Part 23. BBQ Time

1.1K 116 20
                                    

Dinginnya angin laut menerpa wajah berjilbab, milik gadis yang tengah memeluk lutut.

"Ngelamun, kesambet loh."

Arin menoleh, seulas senyum ia toreh.

"Minggu depan, aku ke Timika lagi."

Gadis itu hanya mengangguk.

"Selamat berjuang," ucapnya lirih.

Prabu tersenyum kecut.

"Aku patah hati."

"Hm?"

"Ya, Riko hanya dijadikan bahan lelucon saja kamu marah dan khawatir. Sedang aku? Aku pamit perang, kamu setenang ini."

Arin tertawa kecil.

"Aku harus gimana? Dari awal aja Abang udah nolak aku kan?"

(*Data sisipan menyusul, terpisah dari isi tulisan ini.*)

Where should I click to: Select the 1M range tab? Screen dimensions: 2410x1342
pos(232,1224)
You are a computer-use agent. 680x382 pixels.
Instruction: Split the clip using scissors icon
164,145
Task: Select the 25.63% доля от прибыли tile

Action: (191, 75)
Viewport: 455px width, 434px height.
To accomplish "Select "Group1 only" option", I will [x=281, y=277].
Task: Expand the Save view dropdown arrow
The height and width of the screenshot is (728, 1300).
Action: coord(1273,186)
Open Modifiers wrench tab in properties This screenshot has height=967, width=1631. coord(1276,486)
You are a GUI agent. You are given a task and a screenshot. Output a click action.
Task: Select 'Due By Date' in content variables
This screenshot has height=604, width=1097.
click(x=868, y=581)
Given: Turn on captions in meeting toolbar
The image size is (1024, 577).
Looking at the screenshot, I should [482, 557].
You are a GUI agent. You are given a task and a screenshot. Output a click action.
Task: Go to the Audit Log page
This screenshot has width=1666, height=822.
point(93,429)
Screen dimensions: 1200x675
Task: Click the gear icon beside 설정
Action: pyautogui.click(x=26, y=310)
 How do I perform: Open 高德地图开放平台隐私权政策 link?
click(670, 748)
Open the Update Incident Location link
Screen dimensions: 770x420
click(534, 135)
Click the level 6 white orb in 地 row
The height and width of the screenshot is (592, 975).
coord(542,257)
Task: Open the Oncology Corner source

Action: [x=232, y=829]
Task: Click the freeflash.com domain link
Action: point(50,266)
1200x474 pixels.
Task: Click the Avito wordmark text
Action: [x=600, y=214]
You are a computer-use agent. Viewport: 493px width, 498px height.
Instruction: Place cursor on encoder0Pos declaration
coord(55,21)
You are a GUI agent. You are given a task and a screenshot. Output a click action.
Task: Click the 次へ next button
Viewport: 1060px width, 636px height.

Kali ini Prabu yang tersenyum.

"Aku belum pernah jatuh cinta. Jadi, aku pikir rasaku itu bukan cinta. Sebatas suka. Suka yang bisa hilang jika tak lagi bertemu. Tapi nyata aku salah. Rasa itu tidak hilang, justru menjadi rindu yang memburu."

"Telat. Aku udah terlanjur rehat dari semua kelabilan duniawi."

"Bahasamu loh, aneh."

"Kebanyakan makan otak udang."

Lagi-lagi keduanya terbahak.

"Aku mau minta maaf, soal ketidak jujuranku dulu. Sekarang, aku lega. Aku bisa pergi dengan lapang dada."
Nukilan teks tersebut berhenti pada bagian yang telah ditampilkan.